Mauro y Julián fuman un cigarrillo antes de entrar al salón. A pesar de los nervios, sonríen. Mauro tiene 28 años y dice, un poco desconfiado, que estuvo estudiando varios meses. Julián tiene 26 y dice que estudió “lo que se pudo”, entre risas. No se conocen, pero los dos rinden para Cardiología. Es que cada aspirante se presenta para una especialidad básica en el Examen Único, mientras que las denominadas pos básicas serán evaluadas en la semana, excepto Neonatología que también se rinde en Metropolitano.


Pero no todos los 768 aspirantes presentes son médicos: también hay psicólogos y trabajadores sociales que rinden para Equipo de Trabajo y para desarrollarse profesionalmente en posgrados del área de la salud pública. Sin embargo, “la mayoría son jóvenes graduados de la Facultad de Medicina de la UNR”, asegura Cecilia Barrios, una de las profesionales que coordinan el evento. Agrega, también, que “hay algunos pocos de la UAI, algunos médicos de Entre Ríos que rinden para Rosario y algunos rosarinos que rinden para hacer la residencia en las provincias del sur”.

La característica de “único” del examen hace que el mismo sea idéntico en 19 provincias (casi todas menos Buenos Aires y Córdoba, que tienen otras evaluaciones), y por ende que sus resultados sean igualmente válidos para todas. Esto quiere decir que si un aspirante, por puntaje, no queda bien posicionado en una residencia en su provincia, puede elegir readjudicarse en otra donde haya cupos vacantes. De esta manera, cada médico tiene un mayor número de oportunidades de acceder a la residencia sin necesidad de realizar otra evaluación.

A las nueve de la mañana, el evento comienza formalmente con algunas palabras de autoridades municipales y provinciales, y de las distintas instituciones participantes. Entre ellos, el Secretario de Salud municipal, Leonardo Caruana, quien reconoce a los aspirantes por continuar en el camino de la formación continua, a pesar de las “fallas y debilidades” que aun tiene el sistema. Es que, claro, son conocidos los reclamos de los residentes por las condiciones de trabajo y las altísimas cargas horarias.

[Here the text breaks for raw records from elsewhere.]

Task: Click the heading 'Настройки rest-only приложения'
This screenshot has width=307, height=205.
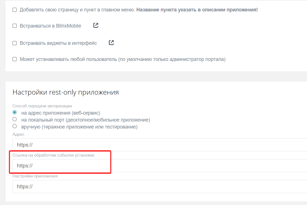Action: [x=66, y=92]
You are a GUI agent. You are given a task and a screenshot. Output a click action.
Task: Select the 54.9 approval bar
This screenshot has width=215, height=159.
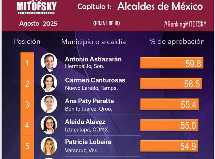click(x=169, y=146)
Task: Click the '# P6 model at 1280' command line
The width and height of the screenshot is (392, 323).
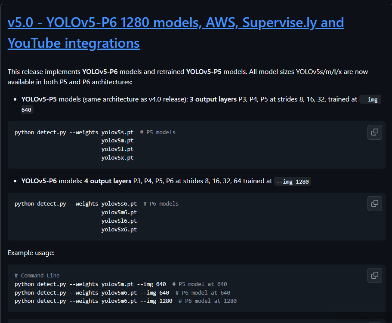Action: (125, 301)
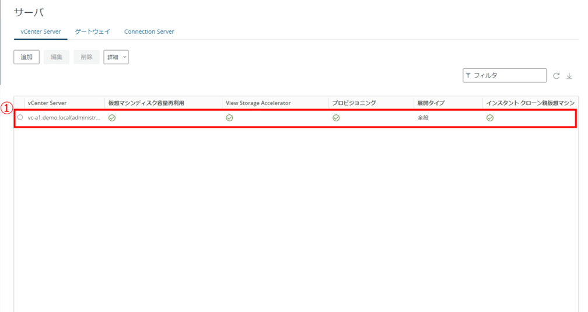Focus the フィルタ input field

pyautogui.click(x=508, y=75)
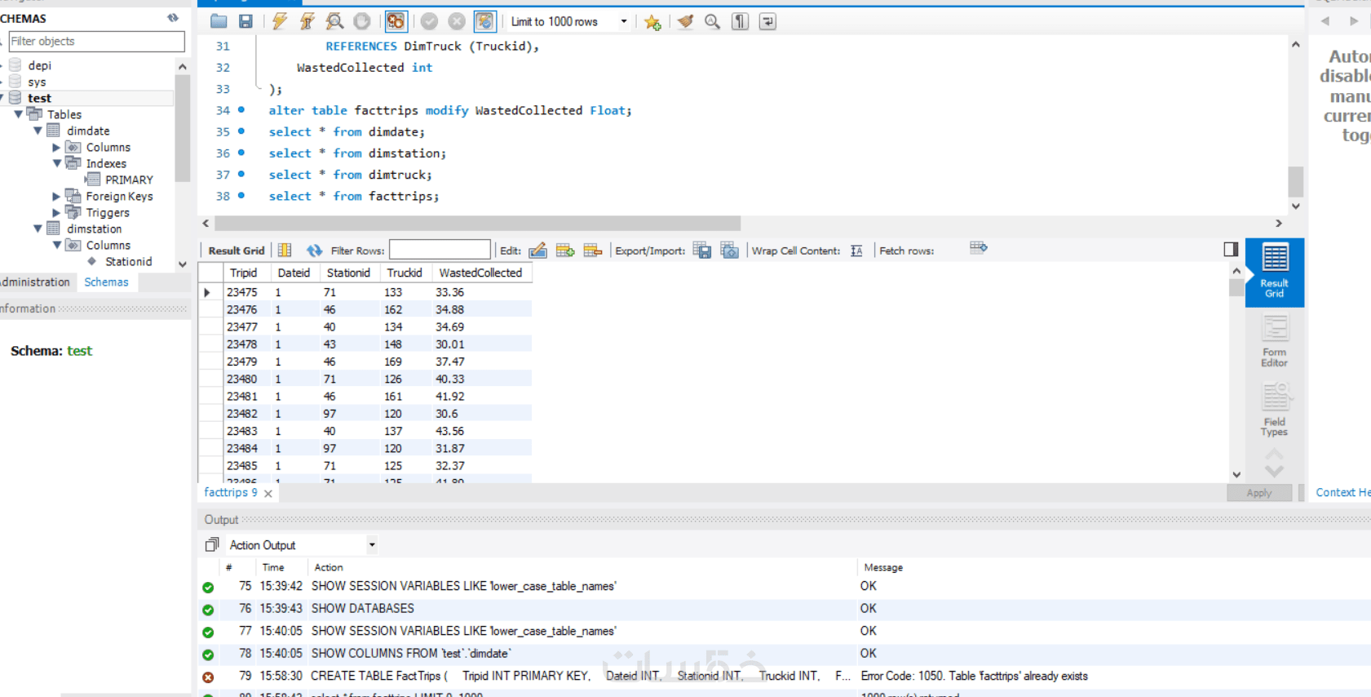Toggle wrap cell content icon
This screenshot has height=697, width=1371.
[x=856, y=251]
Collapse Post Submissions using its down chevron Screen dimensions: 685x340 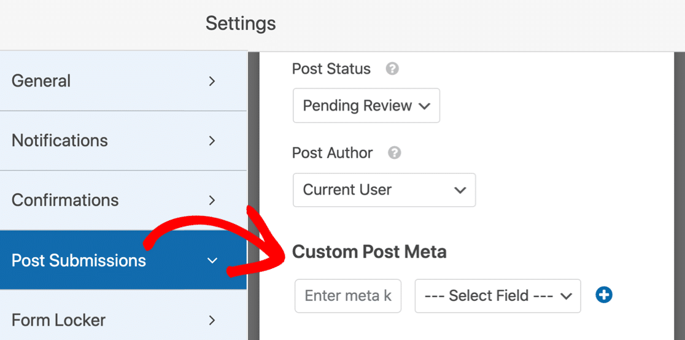(212, 261)
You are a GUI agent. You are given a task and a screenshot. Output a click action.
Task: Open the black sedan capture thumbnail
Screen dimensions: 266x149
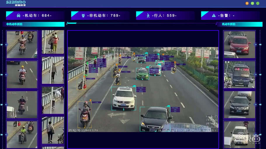click(x=239, y=104)
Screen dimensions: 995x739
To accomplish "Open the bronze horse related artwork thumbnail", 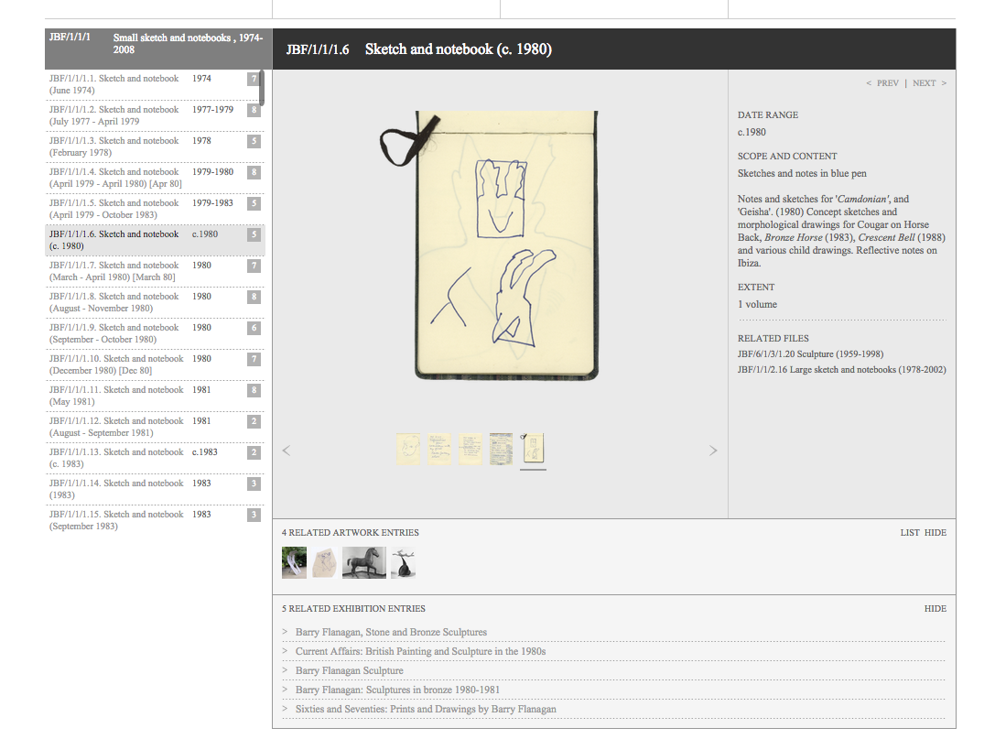I will [x=363, y=562].

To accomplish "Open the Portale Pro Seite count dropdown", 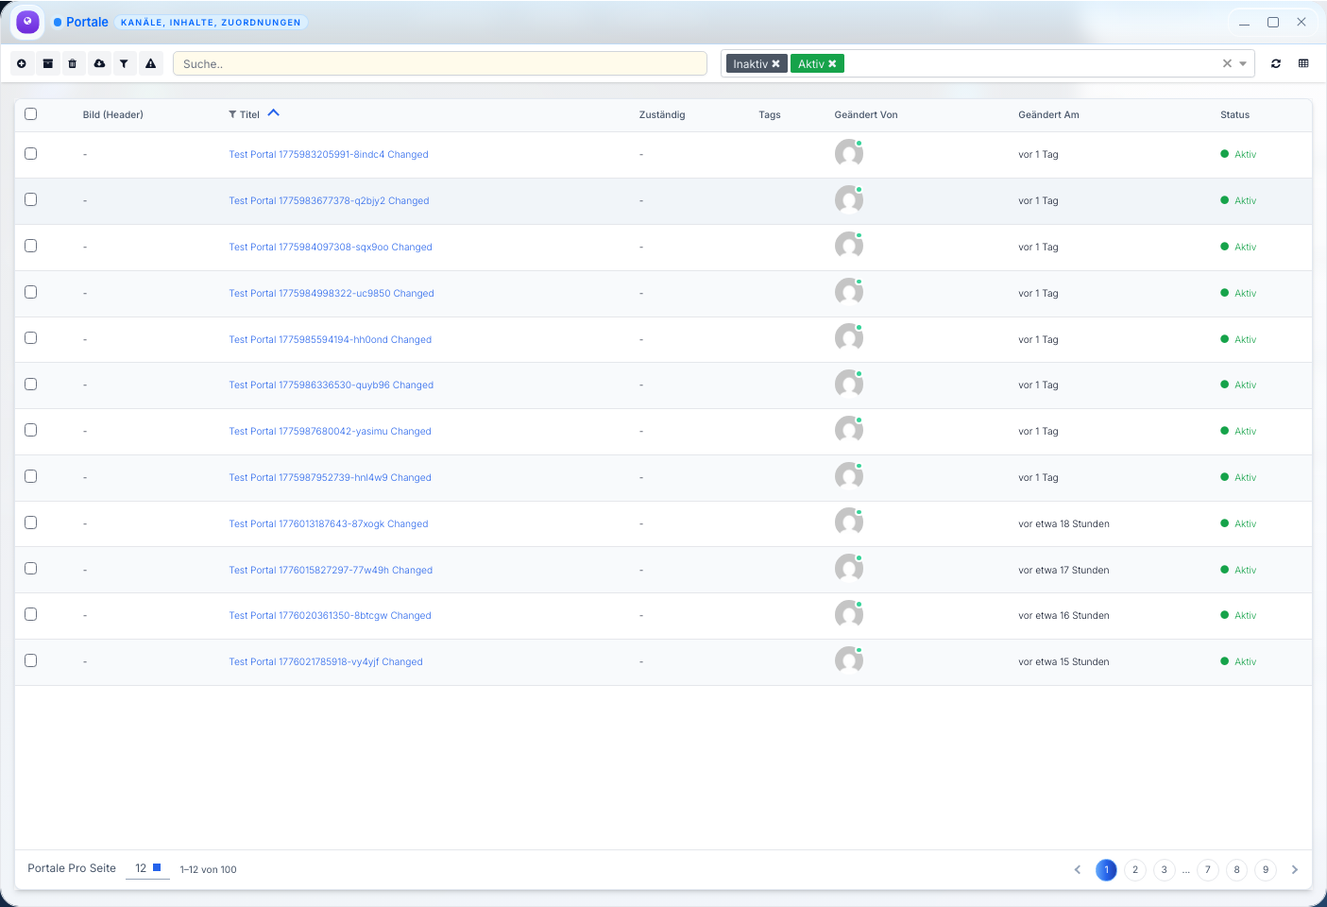I will (146, 868).
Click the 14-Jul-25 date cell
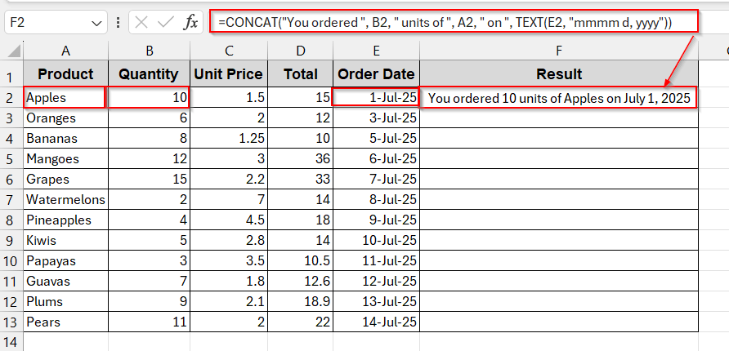Viewport: 729px width, 351px height. pyautogui.click(x=377, y=322)
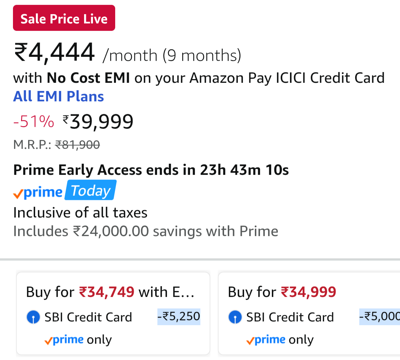Select the Buy for ₹34,999 offer heading
The height and width of the screenshot is (360, 400).
click(x=282, y=292)
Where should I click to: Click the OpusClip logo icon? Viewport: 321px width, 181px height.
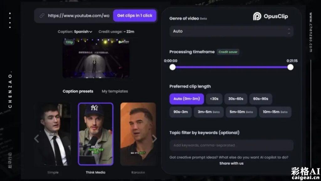point(257,16)
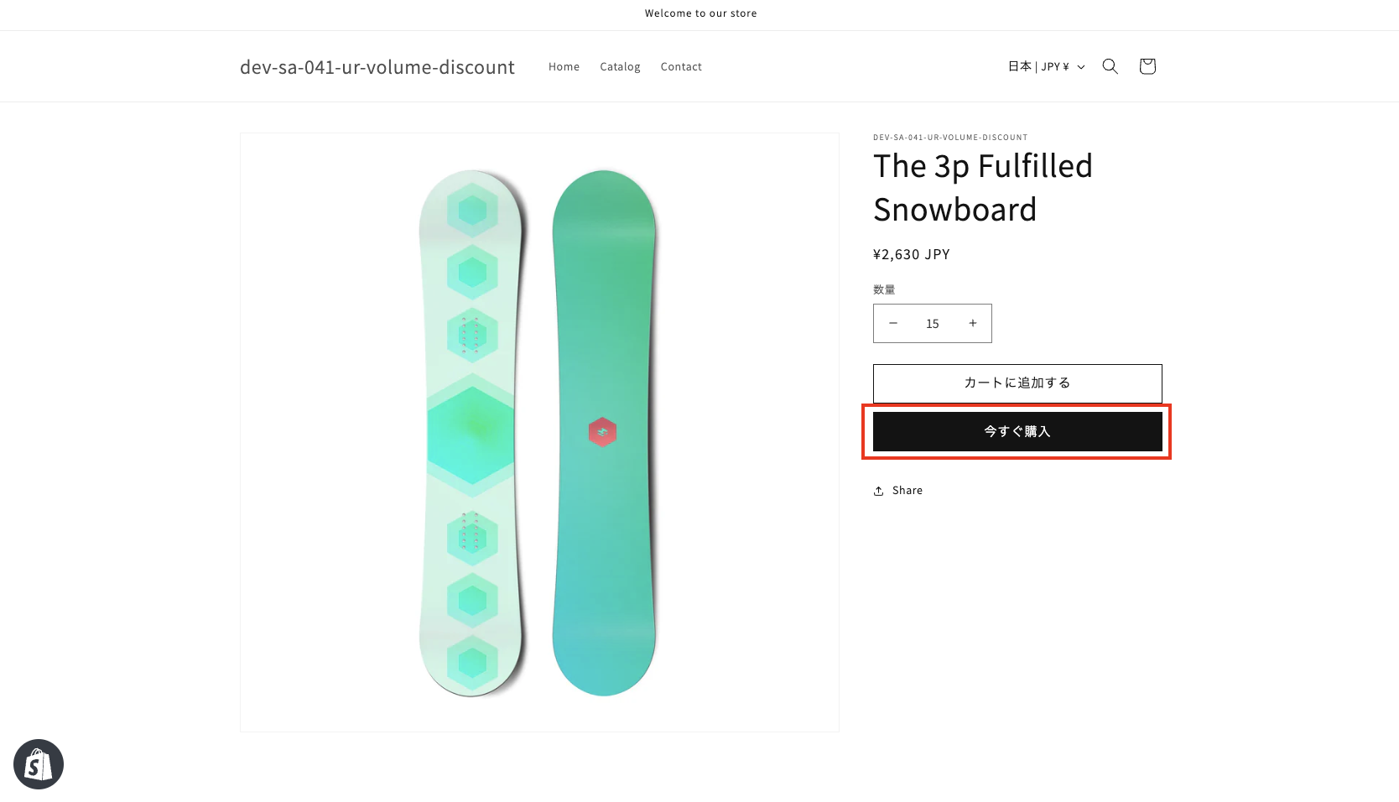Click the snowboard product image
The height and width of the screenshot is (802, 1399).
tap(539, 431)
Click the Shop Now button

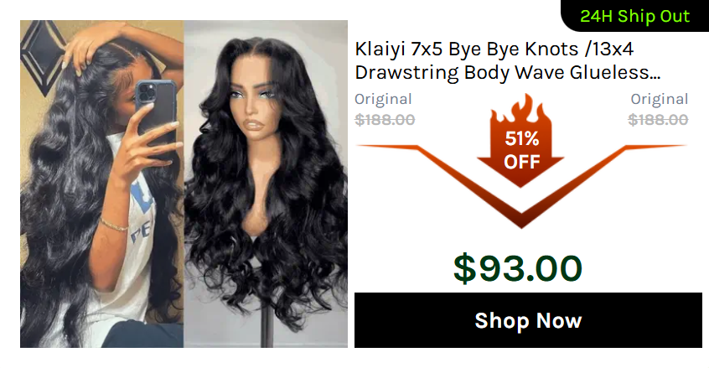(x=528, y=320)
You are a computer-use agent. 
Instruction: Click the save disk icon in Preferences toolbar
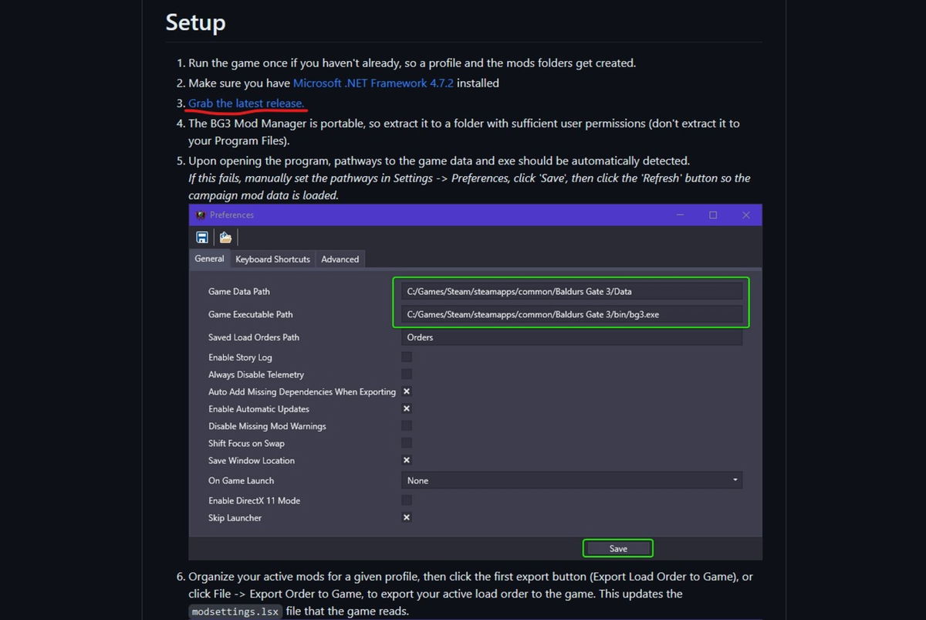tap(202, 237)
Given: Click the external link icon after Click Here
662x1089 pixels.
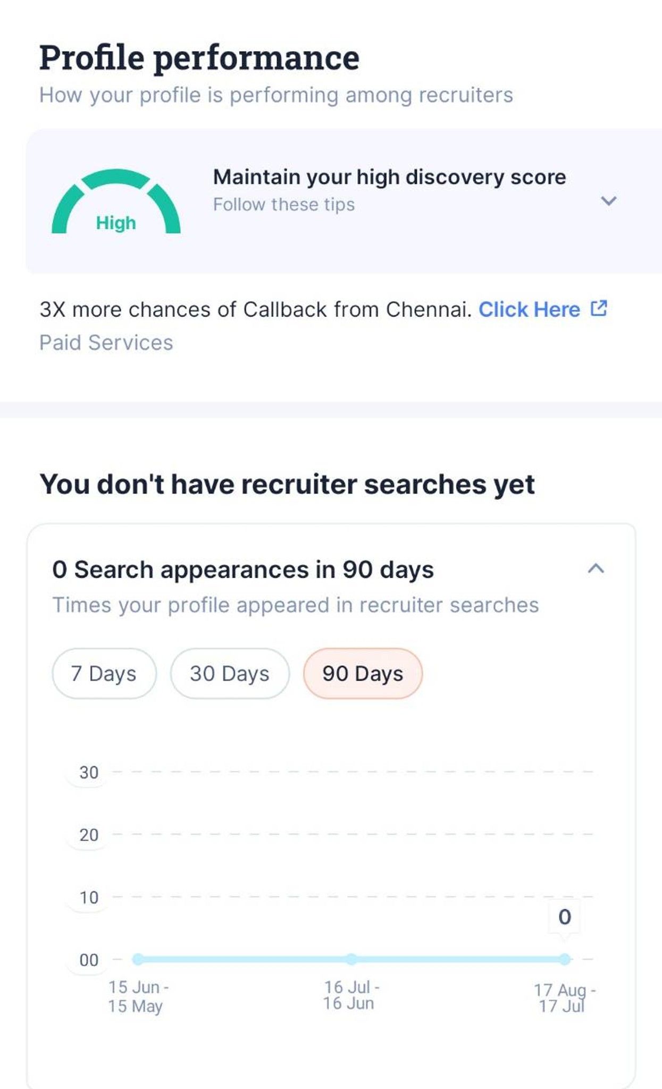Looking at the screenshot, I should coord(599,308).
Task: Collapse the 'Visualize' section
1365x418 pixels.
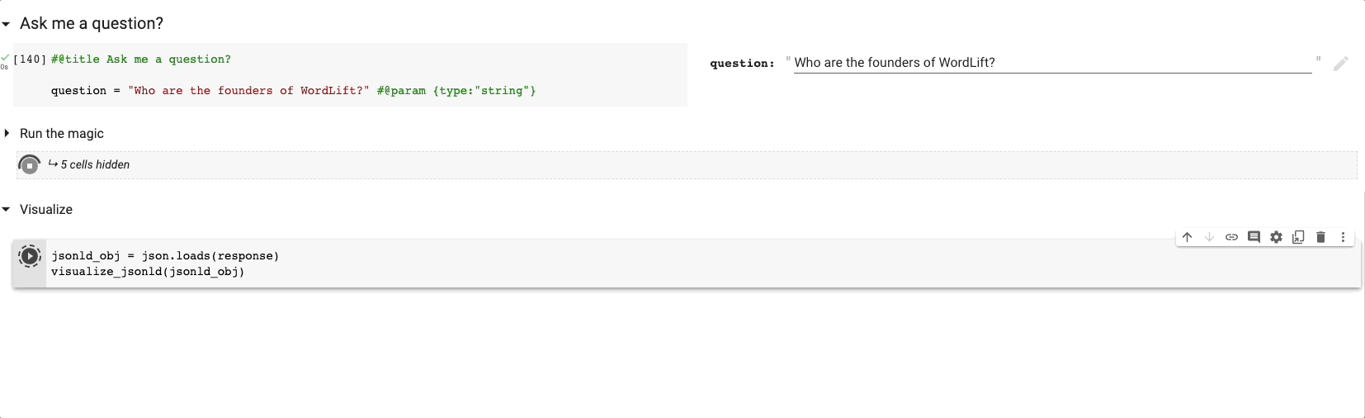Action: [x=7, y=210]

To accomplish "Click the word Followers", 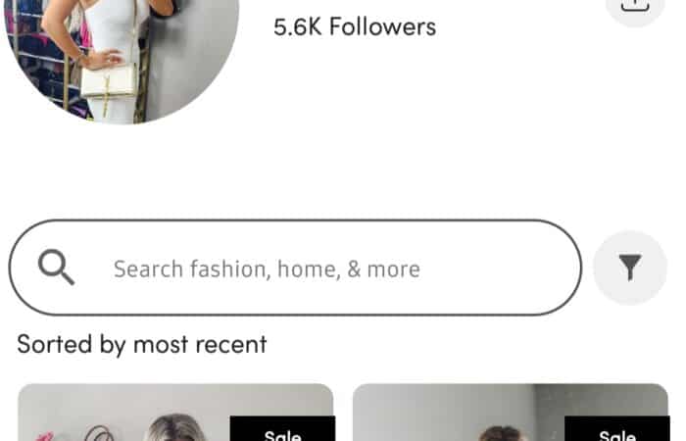I will coord(383,26).
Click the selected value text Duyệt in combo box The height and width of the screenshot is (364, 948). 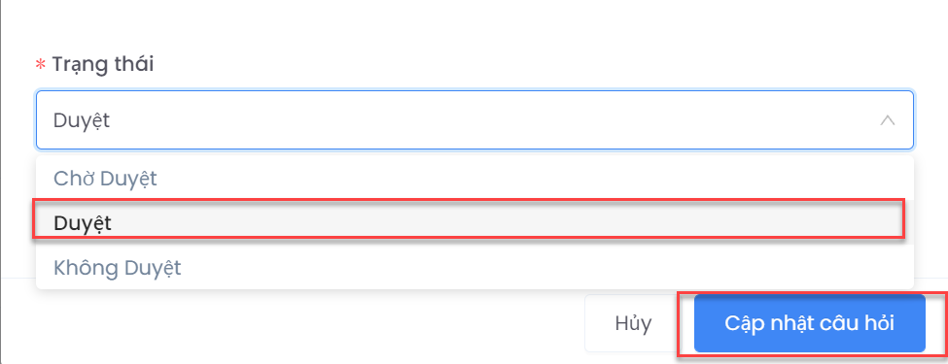[x=82, y=120]
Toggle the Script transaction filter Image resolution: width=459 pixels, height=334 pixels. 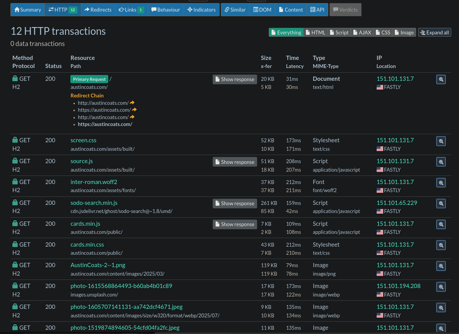tap(339, 32)
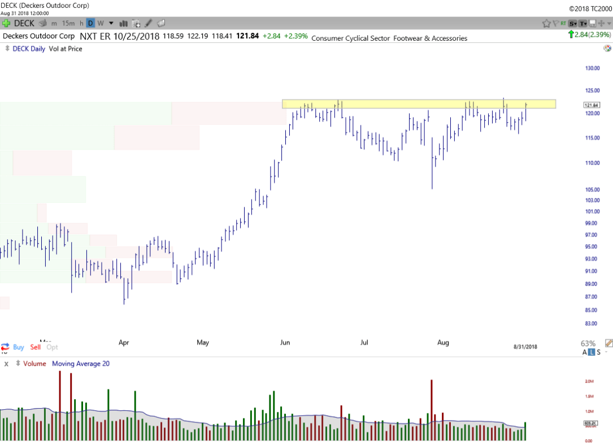
Task: Open the S dropdown in the toolbar
Action: [573, 23]
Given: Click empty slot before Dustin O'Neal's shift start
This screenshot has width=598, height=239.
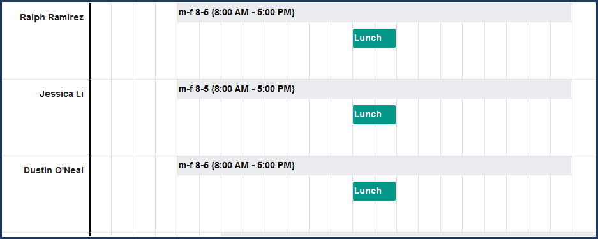Looking at the screenshot, I should point(167,194).
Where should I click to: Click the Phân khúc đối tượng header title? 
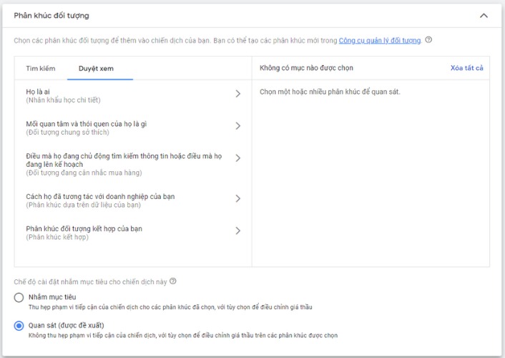pyautogui.click(x=52, y=15)
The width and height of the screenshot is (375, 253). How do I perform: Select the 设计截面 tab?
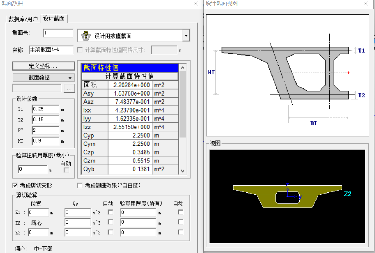(x=54, y=18)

Sin dudas, la apabullante exigencia y la situación de precarización de algunos programas de residencia tienen sus repercusiones. Según señalan desde la mesa interdisciplinar, el número de profesionales de la salud que opta por seguir el camino de las residencias y las especialidades viene en caída: el año pasado se presentaron más de mil personas, y este año la cifra no llega a ochocientas.

 

Una vez finalizado el necesario momento protocolar, el examen empieza al fin. Claro, hay reglas, como en cualquier evaluación. Las de esperarse: arriba de la mesa, sólo lápiz y otros útiles necesarios. Celulares apagados, obvio. ¿Preguntas? A viva voz y sólo por cuestiones operativas. ¿Al baño? Acompañados. Sí, acompañados. Los aspirantes disponen de cuatro horas para hacer el examen y algunos están preparados para el apocalipsis: turrones, bolsita de caramelos, agua. No sea cosa que el Examen Único los agarre poco preparados. Apenas terminan las instrucciones, con un correspondiente deseo de éxitos, el silencio se hace denso en todo el espacio. En clima de concentración absoluta, el destino de los inminentes residentes rosarinos se define en ese salón.